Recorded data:
-- -- --
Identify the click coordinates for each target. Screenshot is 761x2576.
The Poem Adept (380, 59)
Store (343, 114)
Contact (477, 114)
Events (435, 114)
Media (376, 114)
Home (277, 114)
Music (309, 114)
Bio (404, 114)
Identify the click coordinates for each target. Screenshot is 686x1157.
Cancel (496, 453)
-- -- --
* Task *
Pull out every line of the recorded data above that contains the string "each", and list those lines.

* Worked answer *
Identify the click coordinates for each target. Screenshot is 761x2576.
Identify the click coordinates for each target. Screenshot is 686x1157.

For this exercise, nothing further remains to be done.